Just gave the commission a bag of clothes filled with soot that she had
wiped from her glass table top over the period of a week.

Many neighbors agreed that the problem has compounded over the past three to
four years, which coincides with the Biomass project. HPU officials
also confirmed that the volume of coal and ash they have been burning
has nearly tripled.

Fena credited that to becoming more of an electricity-generating facility, a switch from the utility’s prior
years of producing mainly steam.

HPU is contractually obligated to produce so much electricity, be it by burning wood or coal. And the
utility is forced to burn more coal when the Biomass is down or when
wood supply is short.

“Because the process requires so much more, there will also be that much more dust and noise,” said Fena.
“We’re aware of the situation and aware of the rub. Now we have to deal
with it.”

Several neighbors talked about the noise annoyances, including the banging of gates on trucks, exhaust noise when two of the boilers run simultaneously and about a safety valve popping on and off
at night.

Bob VonAlman said the noise is so distracting that he can barely hold a conversation in his backyard. Jason Johnson said he hears trucks jake braking at unreasonable hours of the morning.

Linda Johnson imitated the irritating noise she hears coming from the plant.

“It’s sad when you wake up dreaming of WD-40,” she said.

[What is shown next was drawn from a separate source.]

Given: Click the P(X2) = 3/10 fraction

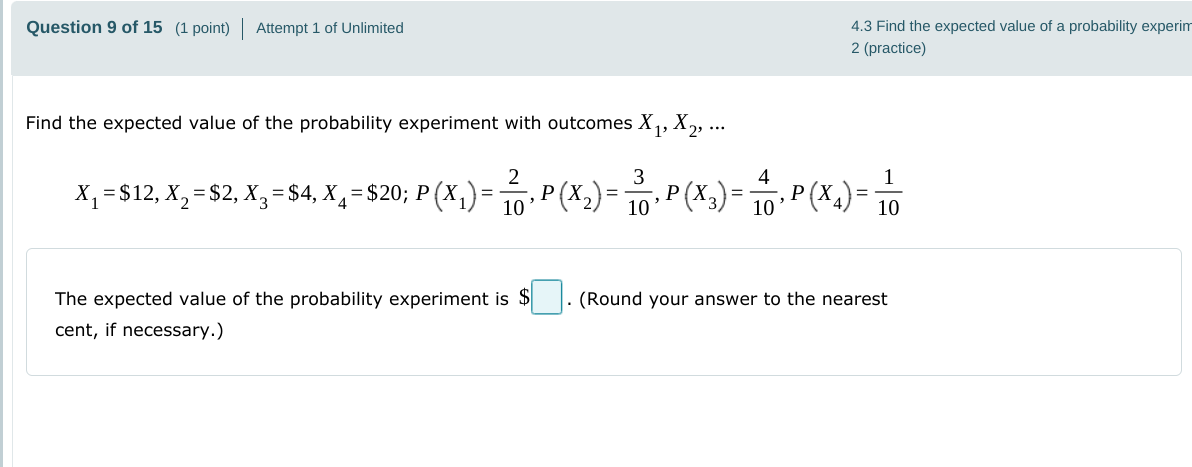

HPU General Manager Jason Fisher outlined the steps the HPU has taken to
cut down on fugitive dust since December. Those efforts have included
installing belt cleaners on wood handling belts, enclosing one side of
the coal storage hut and installing spray nozzles on the coal-ash
handling system to wet the ash during unloading. He also said they
currently have a cost estimate for a hood for the receiving area.

In terms of noise, the utility has installed cameras to monitor trucks
unloading at the HPU to ensure drivers are doing their part to cut down
on noise. Fisher said that “has gotten better.”

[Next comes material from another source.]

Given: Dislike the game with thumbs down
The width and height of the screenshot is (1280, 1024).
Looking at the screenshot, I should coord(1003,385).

The utility has also “made some corrections” to the safety valve on the wood boiler to
help alleviate that “gun shot sounds,” according to Fisher. They also
have a cost estimate for a baffle system for the stack of the combined

Chair John Berklich and Commissioner Gary Kleffman
commented on how surprised they were to hear so many, including some
new, complaints.

“I wish we would have known this to be able take some action,” said
Kleffman. “…We have a lot of work ahead of us.”

Residents were encouraged to call the utility when the noises happen and when
they have complaints. In contrast to his predecessor, Fisher was
acknowledged by the neighbors for returning their phone calls and being

Neighbors first aired their concerns during a similar meeting that took place in mid-December. A couple of those parties had petitioned its commission at their regular meetings for
some time, but felt as though they had gone unheard.

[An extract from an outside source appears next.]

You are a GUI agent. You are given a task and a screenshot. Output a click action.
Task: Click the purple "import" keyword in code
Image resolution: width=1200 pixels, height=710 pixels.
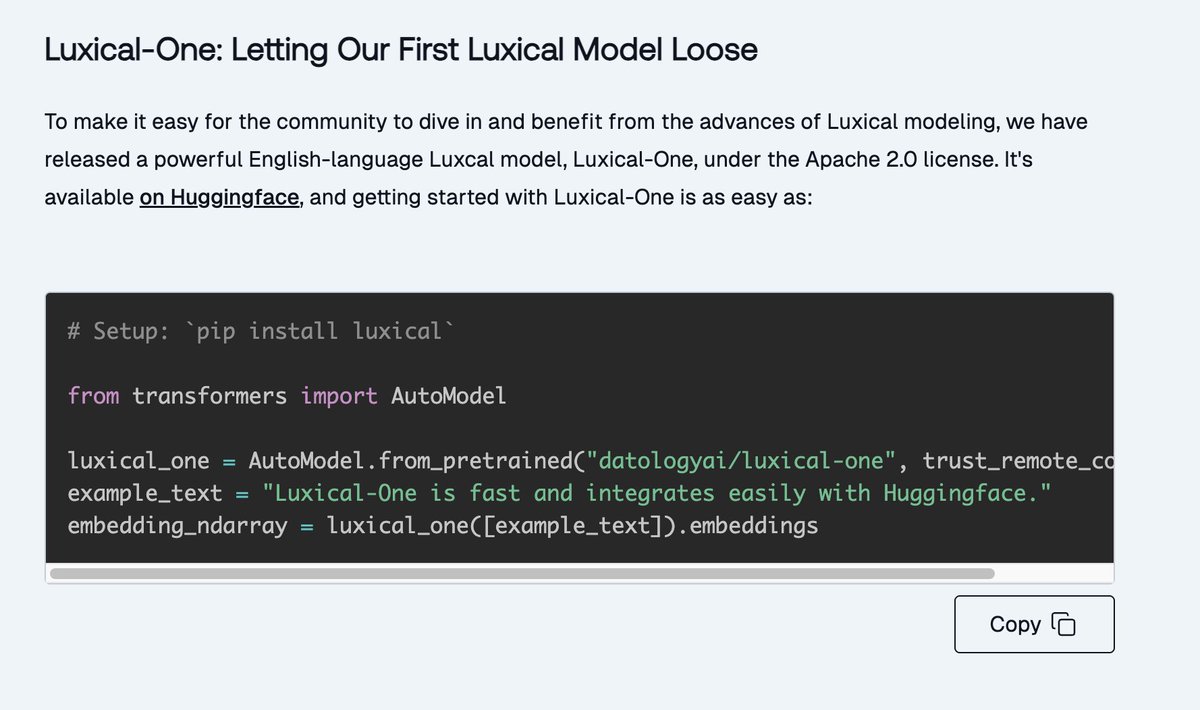339,396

Larry Schloesser has been vocal on the issue for some time. He’s lived across
the street for more than 30 years and said it’s never been so bad. He
advocated for building a wall about the entire facility.

“Keep yours on your side of the street, and I’ll keep to my side of the
street,” he said.

Rick Johnson has been along-side Schloesser advocating for something to be
done. He acknowledged that some things had been done, but said the big
problems aren’t fixed.

He accused Berklich and Kleffman of lip service, and asked when the commission was “going to admit this Biomass thing is a failure?”

Other suggestions offered by the neighbors included dismantling and moving Biomass, buying out homes surrounding the utility, paying to clean homes and talking with companies like Excel and Minnesota Power to relax contracts to cut back on the facility’s current capacity.

Several comments were made that HPU needs to determine whether the fugitive dust is posing a health risk, which could be more costly in the long-run if it is.

The meeting was the first time Fena was on the receiving end of the complaints.
After listening to the many grievances, he vowed that the utility would
address some of the issues immediately.

“I think we need to sit down and prioritize these things and get our butts going,” said Fena.
“We should be able to tackle some of these issues, like some of the noise, right away. If we can’t, we should be shot.”